Items >>
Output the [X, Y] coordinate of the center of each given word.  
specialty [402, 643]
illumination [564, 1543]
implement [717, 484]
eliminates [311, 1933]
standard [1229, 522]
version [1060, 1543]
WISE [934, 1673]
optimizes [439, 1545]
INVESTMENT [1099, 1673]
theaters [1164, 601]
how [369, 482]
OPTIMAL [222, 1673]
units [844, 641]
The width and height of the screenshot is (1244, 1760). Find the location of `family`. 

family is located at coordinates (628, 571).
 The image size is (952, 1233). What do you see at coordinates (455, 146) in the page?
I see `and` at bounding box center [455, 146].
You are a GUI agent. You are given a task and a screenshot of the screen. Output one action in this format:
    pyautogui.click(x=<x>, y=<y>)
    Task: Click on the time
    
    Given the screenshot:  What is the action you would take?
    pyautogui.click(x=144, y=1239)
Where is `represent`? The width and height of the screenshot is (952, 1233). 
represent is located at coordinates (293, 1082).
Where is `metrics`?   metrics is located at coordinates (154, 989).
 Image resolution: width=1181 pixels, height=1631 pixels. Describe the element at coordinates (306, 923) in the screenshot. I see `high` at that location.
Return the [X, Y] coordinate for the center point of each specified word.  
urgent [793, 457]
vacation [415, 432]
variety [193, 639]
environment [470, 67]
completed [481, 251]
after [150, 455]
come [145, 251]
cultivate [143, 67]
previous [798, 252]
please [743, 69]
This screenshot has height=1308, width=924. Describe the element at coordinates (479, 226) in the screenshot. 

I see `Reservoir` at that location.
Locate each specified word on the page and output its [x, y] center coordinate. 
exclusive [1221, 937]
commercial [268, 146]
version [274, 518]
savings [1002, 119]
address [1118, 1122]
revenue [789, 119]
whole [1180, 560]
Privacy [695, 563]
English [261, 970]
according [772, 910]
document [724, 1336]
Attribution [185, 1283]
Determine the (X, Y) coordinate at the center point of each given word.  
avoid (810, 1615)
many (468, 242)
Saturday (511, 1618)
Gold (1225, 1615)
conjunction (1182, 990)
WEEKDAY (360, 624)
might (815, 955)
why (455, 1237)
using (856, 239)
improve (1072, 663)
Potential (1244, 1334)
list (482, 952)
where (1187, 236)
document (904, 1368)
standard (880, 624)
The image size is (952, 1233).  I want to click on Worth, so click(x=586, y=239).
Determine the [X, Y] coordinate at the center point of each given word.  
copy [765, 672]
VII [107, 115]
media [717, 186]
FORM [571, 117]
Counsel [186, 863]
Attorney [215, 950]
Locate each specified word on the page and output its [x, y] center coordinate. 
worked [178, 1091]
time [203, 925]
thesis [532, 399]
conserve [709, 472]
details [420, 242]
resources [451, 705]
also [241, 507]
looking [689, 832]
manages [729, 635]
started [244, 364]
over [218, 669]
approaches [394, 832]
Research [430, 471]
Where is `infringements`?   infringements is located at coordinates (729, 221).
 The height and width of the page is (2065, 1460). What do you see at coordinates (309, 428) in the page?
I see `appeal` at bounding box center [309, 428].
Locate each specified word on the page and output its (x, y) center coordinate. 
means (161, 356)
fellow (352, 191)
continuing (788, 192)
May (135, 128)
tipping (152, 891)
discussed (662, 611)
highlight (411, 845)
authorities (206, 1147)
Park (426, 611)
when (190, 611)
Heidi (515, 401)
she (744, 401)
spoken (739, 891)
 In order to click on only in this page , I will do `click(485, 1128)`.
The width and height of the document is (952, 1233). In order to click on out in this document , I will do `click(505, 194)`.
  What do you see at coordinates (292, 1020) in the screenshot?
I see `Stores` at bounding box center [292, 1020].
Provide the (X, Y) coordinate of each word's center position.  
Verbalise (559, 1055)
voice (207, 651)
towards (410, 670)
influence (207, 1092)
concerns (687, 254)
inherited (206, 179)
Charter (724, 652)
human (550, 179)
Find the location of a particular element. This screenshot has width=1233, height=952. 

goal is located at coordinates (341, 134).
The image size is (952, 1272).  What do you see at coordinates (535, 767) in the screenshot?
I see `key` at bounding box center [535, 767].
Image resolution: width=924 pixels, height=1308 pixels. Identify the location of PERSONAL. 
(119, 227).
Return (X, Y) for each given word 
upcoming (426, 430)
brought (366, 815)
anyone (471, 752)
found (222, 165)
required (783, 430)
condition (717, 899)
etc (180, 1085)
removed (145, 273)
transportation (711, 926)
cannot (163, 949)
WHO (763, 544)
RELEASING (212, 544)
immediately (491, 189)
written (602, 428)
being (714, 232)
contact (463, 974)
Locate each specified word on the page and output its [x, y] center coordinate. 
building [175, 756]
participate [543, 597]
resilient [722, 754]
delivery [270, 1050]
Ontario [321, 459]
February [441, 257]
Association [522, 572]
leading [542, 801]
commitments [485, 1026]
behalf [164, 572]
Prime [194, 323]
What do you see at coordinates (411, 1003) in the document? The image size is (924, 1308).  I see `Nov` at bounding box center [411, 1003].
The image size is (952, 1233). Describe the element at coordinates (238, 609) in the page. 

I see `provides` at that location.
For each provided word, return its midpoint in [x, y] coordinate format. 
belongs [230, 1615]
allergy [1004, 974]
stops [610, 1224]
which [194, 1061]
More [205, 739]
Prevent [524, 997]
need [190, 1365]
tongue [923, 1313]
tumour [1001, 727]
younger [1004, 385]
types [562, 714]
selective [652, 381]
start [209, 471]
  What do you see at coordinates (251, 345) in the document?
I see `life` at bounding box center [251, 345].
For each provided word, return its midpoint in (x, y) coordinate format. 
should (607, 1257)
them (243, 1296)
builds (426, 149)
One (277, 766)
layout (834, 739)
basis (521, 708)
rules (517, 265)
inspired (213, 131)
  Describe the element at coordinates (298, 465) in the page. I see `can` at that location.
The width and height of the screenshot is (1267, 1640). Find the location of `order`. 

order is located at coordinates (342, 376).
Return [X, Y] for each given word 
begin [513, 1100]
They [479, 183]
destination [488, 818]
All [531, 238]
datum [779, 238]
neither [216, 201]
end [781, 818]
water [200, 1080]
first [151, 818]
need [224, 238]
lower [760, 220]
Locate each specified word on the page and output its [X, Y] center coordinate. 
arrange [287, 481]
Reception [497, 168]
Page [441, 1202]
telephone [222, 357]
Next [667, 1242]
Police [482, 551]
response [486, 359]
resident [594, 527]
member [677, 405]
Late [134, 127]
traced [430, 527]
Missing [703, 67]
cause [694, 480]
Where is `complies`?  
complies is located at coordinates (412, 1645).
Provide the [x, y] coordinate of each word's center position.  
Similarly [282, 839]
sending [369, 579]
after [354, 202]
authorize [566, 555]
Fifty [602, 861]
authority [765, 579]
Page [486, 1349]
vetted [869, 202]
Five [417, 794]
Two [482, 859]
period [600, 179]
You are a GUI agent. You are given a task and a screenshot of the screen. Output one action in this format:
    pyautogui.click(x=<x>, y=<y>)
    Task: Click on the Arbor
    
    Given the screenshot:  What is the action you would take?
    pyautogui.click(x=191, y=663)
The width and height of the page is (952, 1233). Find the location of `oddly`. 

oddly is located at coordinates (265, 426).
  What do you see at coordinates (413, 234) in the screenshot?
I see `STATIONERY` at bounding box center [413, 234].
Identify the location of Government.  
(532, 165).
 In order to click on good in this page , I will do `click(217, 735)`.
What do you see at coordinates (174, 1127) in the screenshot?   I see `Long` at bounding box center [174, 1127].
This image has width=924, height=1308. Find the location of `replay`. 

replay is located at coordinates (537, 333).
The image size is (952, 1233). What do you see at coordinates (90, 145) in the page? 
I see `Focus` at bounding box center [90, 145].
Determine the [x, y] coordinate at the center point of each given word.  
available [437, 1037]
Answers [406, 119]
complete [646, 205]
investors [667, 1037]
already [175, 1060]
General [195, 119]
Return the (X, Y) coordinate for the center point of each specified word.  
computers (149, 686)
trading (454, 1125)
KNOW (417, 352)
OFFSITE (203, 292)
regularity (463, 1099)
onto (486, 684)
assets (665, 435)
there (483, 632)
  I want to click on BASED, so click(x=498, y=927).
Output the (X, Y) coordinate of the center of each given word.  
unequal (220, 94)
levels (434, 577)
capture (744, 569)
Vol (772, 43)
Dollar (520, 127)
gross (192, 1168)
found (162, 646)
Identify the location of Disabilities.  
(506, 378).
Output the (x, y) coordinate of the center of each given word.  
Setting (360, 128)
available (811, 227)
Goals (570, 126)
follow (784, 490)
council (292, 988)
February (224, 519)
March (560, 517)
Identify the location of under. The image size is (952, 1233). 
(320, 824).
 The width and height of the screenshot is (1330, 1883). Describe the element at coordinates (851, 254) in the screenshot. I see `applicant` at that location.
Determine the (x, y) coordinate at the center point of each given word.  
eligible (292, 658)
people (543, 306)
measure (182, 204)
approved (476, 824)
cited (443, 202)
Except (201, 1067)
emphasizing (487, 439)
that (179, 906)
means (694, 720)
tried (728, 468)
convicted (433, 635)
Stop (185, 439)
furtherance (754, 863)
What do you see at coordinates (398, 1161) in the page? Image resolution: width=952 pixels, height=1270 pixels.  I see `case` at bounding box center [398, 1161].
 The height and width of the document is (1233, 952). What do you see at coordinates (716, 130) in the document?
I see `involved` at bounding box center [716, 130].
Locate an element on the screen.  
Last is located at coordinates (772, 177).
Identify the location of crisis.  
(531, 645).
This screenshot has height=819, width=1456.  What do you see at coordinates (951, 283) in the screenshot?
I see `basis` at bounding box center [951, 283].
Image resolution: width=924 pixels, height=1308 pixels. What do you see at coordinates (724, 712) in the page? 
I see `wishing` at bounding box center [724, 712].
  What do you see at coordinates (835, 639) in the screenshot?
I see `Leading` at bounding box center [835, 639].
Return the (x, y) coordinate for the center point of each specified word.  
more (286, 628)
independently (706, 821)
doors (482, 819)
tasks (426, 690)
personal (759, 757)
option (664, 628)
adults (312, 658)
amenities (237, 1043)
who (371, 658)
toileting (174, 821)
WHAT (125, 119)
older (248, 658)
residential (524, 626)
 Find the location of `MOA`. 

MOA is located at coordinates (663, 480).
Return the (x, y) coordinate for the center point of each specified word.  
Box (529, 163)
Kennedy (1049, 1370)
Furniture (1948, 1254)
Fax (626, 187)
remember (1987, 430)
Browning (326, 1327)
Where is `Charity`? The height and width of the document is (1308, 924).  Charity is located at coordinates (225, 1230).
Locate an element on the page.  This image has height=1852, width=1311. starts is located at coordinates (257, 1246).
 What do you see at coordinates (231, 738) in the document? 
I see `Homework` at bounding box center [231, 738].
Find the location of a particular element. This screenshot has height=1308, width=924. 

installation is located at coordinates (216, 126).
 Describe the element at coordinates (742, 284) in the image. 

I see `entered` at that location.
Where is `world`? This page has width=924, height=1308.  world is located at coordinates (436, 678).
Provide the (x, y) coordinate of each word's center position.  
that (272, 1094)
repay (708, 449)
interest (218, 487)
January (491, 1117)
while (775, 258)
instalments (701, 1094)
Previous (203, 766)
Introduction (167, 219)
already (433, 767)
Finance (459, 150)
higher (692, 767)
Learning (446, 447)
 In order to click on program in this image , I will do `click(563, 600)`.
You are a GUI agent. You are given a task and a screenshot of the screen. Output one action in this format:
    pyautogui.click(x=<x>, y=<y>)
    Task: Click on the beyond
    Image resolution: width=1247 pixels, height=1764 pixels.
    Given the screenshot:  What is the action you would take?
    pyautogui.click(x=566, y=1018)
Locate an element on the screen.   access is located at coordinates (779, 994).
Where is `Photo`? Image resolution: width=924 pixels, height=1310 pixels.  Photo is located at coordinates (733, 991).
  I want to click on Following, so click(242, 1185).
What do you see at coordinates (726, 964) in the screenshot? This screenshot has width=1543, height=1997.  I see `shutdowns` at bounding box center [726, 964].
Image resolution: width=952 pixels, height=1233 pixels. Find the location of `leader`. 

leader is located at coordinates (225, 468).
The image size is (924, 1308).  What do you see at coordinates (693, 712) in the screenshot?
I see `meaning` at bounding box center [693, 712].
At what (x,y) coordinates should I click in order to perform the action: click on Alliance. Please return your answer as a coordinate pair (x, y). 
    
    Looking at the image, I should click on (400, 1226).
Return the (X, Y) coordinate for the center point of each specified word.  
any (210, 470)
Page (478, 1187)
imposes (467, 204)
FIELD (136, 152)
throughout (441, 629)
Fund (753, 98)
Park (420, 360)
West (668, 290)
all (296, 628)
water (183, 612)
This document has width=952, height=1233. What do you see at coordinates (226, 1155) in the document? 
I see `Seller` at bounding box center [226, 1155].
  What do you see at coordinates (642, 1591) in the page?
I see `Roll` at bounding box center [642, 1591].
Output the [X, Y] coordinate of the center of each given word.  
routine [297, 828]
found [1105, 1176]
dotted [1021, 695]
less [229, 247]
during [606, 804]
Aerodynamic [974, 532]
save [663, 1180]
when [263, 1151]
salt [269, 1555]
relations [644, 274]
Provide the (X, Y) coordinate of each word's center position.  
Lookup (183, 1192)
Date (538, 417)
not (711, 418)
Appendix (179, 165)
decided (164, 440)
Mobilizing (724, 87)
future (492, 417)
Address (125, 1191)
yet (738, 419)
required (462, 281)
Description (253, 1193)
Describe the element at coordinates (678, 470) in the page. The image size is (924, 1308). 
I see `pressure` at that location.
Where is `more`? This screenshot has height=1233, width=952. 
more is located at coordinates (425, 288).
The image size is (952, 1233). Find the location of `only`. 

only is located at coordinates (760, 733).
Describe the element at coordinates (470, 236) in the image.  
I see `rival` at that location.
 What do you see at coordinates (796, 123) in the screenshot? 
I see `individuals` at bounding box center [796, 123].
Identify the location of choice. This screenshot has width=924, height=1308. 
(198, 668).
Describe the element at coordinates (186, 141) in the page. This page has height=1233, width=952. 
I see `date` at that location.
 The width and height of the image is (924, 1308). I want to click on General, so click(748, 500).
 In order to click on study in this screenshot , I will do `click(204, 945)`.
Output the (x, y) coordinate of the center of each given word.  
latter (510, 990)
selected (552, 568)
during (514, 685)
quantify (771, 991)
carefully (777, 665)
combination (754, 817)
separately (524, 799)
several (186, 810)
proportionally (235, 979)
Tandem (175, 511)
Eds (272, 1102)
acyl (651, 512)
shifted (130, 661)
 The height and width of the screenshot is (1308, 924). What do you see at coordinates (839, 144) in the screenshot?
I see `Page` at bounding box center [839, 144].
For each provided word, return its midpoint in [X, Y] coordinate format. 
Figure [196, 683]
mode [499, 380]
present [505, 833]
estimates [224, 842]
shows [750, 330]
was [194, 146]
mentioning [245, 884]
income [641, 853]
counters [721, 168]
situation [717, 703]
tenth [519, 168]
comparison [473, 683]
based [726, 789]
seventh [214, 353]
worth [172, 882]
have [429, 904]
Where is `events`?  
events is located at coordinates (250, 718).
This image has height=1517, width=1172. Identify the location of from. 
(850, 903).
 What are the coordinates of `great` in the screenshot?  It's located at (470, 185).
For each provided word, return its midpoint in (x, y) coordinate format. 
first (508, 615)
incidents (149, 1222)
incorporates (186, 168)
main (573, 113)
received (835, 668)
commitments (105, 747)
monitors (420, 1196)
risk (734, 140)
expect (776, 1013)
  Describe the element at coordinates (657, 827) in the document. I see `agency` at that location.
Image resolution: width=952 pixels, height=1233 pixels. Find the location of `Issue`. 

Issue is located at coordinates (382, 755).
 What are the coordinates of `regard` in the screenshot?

Exercise objective >> Reproduce the material verbatim, from its first line up to and including the line containing "previous [798, 252]".

Solution for this task >>
Output the [X, Y] coordinate of the center of each given word.  
specialty [402, 643]
illumination [564, 1543]
implement [717, 484]
eliminates [311, 1933]
standard [1229, 522]
version [1060, 1543]
WISE [934, 1673]
optimizes [439, 1545]
INVESTMENT [1099, 1673]
theaters [1164, 601]
how [369, 482]
OPTIMAL [222, 1673]
units [844, 641]
The width and height of the screenshot is (1244, 1760). Find the location of `family`. 

family is located at coordinates (628, 571).
 The image size is (952, 1233). What do you see at coordinates (455, 146) in the page?
I see `and` at bounding box center [455, 146].
You are a GUI agent. You are given a task and a screenshot of the screen. Output one action in this format:
    pyautogui.click(x=<x>, y=<y>)
    Task: Click on the time
    
    Given the screenshot:  What is the action you would take?
    pyautogui.click(x=144, y=1239)
Where is `represent`? The width and height of the screenshot is (952, 1233). 
represent is located at coordinates (293, 1082).
Where is `metrics`?   metrics is located at coordinates (154, 989).
 Image resolution: width=1181 pixels, height=1631 pixels. Describe the element at coordinates (306, 923) in the screenshot. I see `high` at that location.
Return the [X, Y] coordinate for the center point of each specified word.  
urgent [793, 457]
vacation [415, 432]
variety [193, 639]
environment [470, 67]
completed [481, 251]
after [150, 455]
come [145, 251]
cultivate [143, 67]
previous [798, 252]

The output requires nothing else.